Abdee kembali terkekeh. "Ya mau gimana lagi. Udah jadi kebiasaan,"
Aku berdecak. "Bodo ah!" aku hendak berdiri, tapi Abdee menahanku. Aku menatap tangannya yang menggenggam tanganku, lalu ganti menatap matanya. "Apaan?"
"Lo mau kemana?"
"Mau jauh-jauh dari lo!"
"Gitu aja ngambek sih," Abdee menarik tanganku untuk membantunya berdiri, membuatku hampir terjatuh andai dia tak segera menahan bahuku.
"Tuh kan!"
"Hehehe maaf,"
"Ngeselin lo!"
"Lo nggak boleh pergi, ya." ucapnya setelah melepaskan genggaman tangannya.
"Kenapa gitu?"
"Lo udah janji buat bantuin gue bikin tata panggung,"
Aku mengangkat satu alisku. "Gue nggak bilang janji tuh tadi," ucapku, sengaja menggodanya.
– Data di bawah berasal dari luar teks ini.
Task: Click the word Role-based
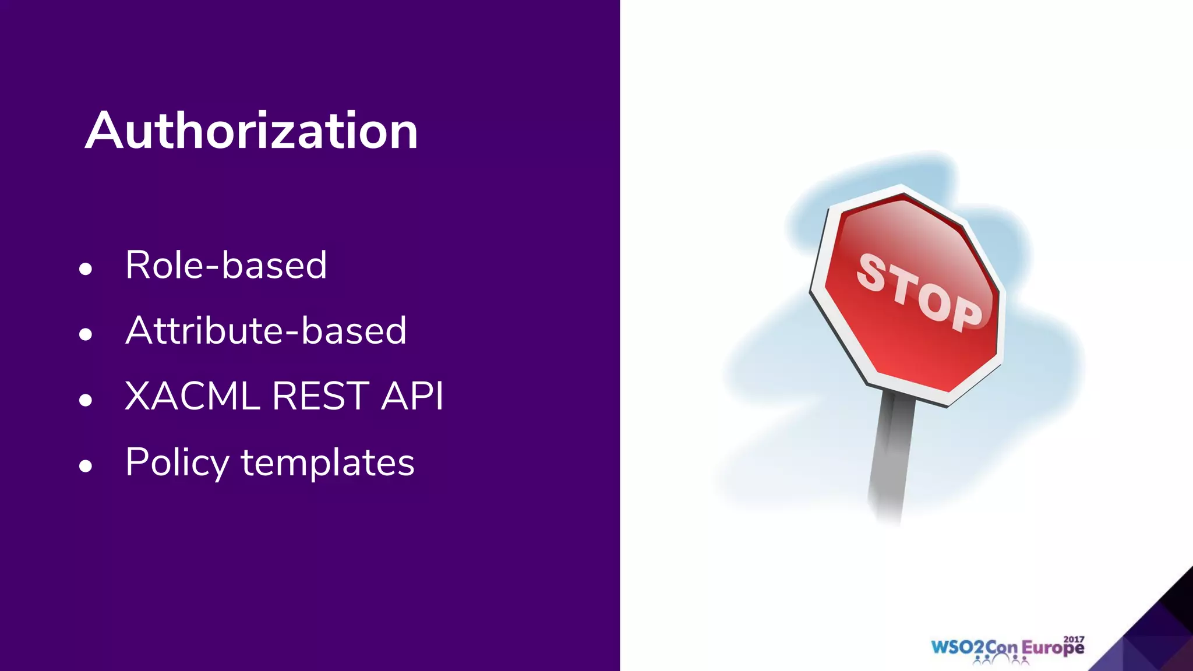tap(226, 265)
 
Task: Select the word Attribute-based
tap(266, 330)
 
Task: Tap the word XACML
tap(192, 396)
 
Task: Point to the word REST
tap(320, 396)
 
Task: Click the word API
tap(412, 396)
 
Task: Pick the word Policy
tap(178, 462)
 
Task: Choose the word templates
tap(327, 462)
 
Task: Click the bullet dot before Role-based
tap(86, 269)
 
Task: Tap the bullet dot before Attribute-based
tap(86, 334)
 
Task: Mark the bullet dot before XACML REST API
tap(86, 400)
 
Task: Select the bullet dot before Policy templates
tap(86, 466)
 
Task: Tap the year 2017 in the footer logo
tap(1074, 639)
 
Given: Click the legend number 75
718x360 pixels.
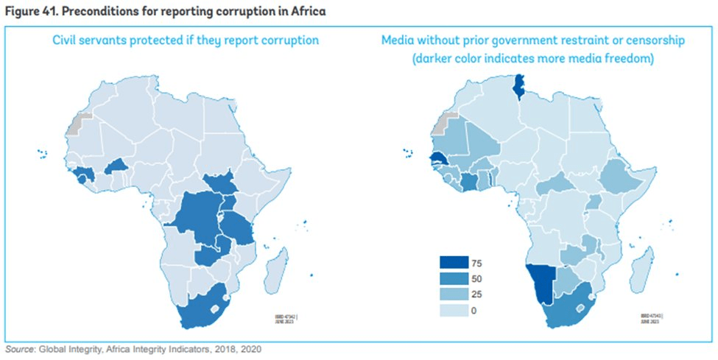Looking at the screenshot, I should point(477,263).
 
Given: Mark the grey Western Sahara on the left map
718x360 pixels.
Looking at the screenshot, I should point(75,124).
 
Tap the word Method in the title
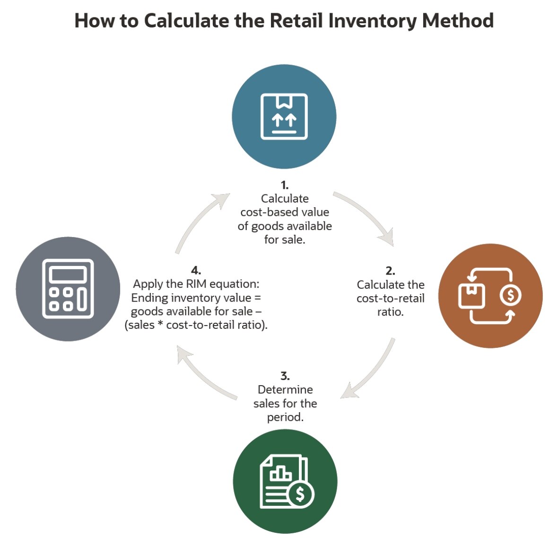tap(458, 21)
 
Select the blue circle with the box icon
tap(284, 116)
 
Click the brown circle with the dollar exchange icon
tap(490, 296)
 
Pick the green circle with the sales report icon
tap(285, 481)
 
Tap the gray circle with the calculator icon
tap(68, 289)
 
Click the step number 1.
tap(284, 185)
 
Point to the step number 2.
tap(390, 271)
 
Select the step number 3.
tap(285, 376)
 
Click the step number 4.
tap(196, 271)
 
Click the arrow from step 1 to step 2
tap(366, 215)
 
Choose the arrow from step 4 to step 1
tap(199, 220)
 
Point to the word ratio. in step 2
tap(390, 312)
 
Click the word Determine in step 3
tap(285, 390)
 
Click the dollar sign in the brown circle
tap(510, 295)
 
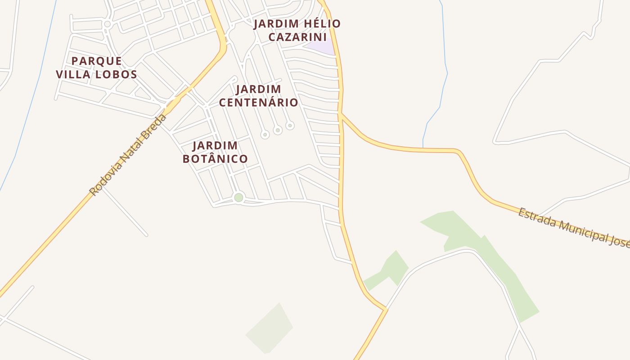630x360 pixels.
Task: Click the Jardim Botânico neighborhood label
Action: point(215,152)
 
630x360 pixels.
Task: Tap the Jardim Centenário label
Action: point(258,96)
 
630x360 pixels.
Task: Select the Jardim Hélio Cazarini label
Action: point(297,30)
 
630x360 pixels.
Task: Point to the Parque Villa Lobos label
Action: point(96,68)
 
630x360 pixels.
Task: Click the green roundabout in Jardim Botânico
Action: point(238,198)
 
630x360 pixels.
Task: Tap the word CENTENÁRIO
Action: point(258,103)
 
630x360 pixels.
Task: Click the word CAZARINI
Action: point(297,37)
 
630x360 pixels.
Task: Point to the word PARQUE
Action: point(96,61)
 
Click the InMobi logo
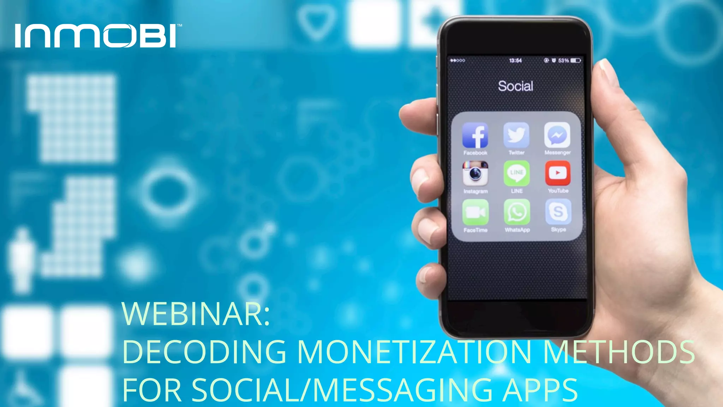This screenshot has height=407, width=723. (96, 36)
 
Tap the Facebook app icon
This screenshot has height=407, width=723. (475, 135)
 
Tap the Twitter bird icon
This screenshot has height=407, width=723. (516, 135)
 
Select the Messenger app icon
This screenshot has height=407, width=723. (557, 135)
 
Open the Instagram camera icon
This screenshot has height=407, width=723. (476, 173)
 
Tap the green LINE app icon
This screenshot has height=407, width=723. (516, 173)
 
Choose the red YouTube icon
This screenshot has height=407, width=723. (557, 173)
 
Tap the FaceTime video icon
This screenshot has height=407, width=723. (476, 212)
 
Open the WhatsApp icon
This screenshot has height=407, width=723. (517, 212)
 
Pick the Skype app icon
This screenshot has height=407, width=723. (558, 212)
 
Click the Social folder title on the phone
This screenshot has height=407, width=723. (515, 86)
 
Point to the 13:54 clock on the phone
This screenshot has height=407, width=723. (515, 61)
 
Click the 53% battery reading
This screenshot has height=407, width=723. (563, 61)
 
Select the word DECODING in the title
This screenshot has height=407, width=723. (204, 352)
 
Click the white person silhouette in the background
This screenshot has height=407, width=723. (22, 260)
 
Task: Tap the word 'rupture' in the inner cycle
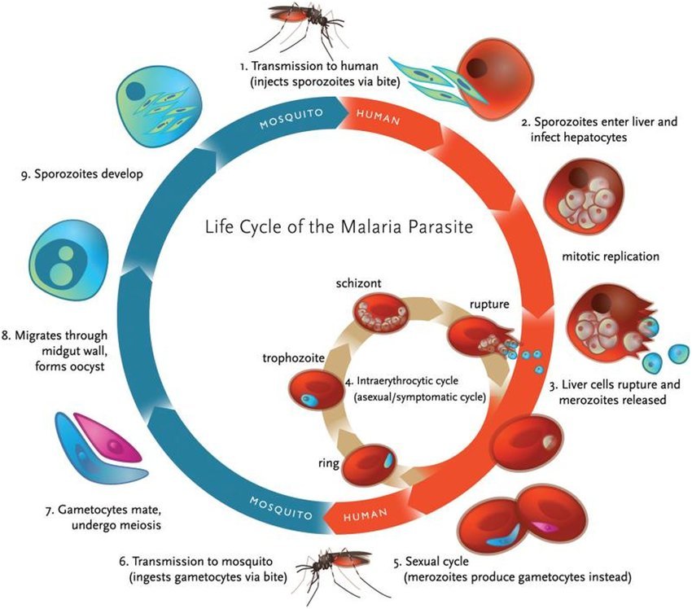pos(489,304)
"Je," ia menyebut namaku penuh peringatan. Dan entah kenapa aku suka saat ia menyebut namaku seperti itu.
"Apa?"
"Jangan main-main sama gue,"
"Siapa yang mau main-main sama lo sih. Kan gue emang nggak janji tadi," aku berusaha keras untuk menahan senyuman saat melihat eskpresi datar diwajahnya itu.
"Oh jadi gitu," ia melangkah mendekatiku. Yang otomatis membuat langkahku mundur.
"Lo mau ngapain?" aku menatap waspada Abdee. Apa lagi saat melihat 2 jadi telunjuknya sudah terangkat di depan dadanya. Astaga! Sepertinya aku tahu dia mau melakukan apa.
"Kenapa mundur gitu?" ia tersenyum miring padaku. "Takut?"
Sialan! Kenapa Abdee harus tahu kelemahanku yang satu ini sih?
Tapi demi menjaga image, aku terpaksa mengangkat tinggi daguku, seakan menantangnya. Padahal dalam hati aku sudah bisa membayangkan bagaimana gelinya ketika jari telunjuk itu menggelitik perutku. Untuk sejenak aku merasa merinding membayangkannya.
"Oke! Gue nyerah, gue bakal bantuin lo." pada akhirnya aku harus menyerah. Apa lagi ketika telunjuknya sudah begitu dekat denganku.
"Ha? Apa? Gue nggak denger lo ngomong apaan."
Aku menggeram pelan. "Gue janji bakal bantuin lo. Puas?"
Abdee tersenyum lebar. Ia menurunkan kedua tangannya. "Gitu dong dari tadi."
Aku mencibir padanya. "Lo curang. Kenapa harus pake gelitikan segala."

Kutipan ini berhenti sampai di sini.